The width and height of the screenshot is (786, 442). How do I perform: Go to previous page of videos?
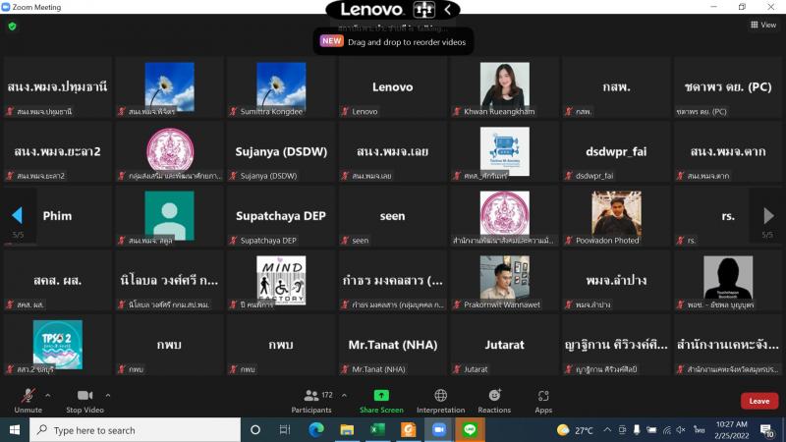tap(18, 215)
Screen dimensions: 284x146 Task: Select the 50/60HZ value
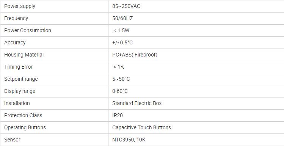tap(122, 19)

...

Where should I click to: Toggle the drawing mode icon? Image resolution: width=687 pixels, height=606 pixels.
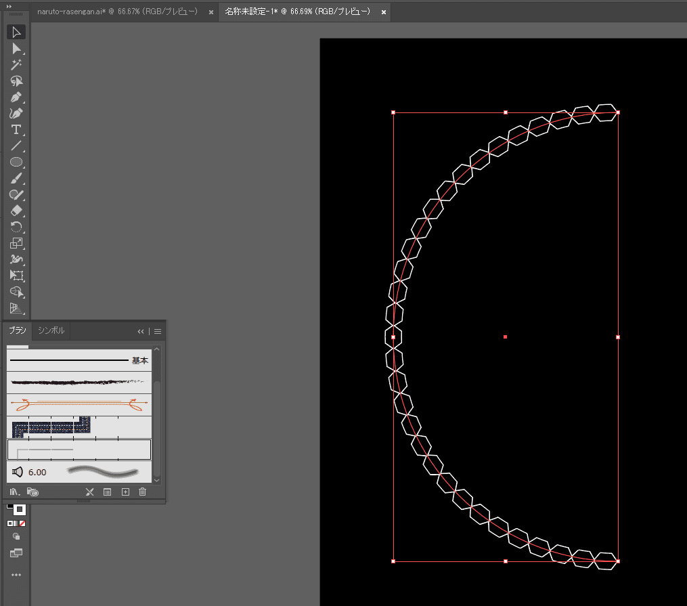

---

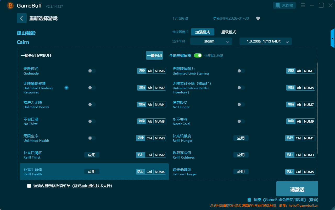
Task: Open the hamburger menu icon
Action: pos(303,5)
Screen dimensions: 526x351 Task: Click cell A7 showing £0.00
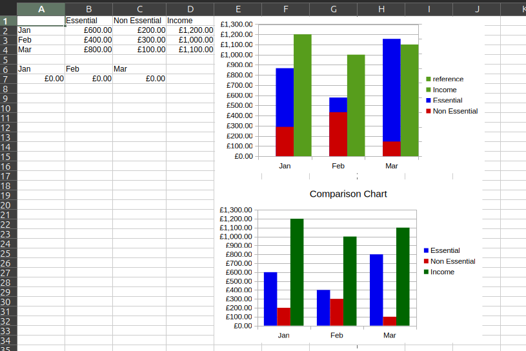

• [TASK OBJECTIVE]:
Rewrite the data from the line with "Screen dimensions: 284x146" to the line with "tap(122, 19)", substituting "Choose" for "Select" and keeping everything else unchanged. Leave the pictures out of your answer.

• [TASK OUTPUT]:
Screen dimensions: 284x146 Task: Choose the 50/60HZ value
tap(122, 19)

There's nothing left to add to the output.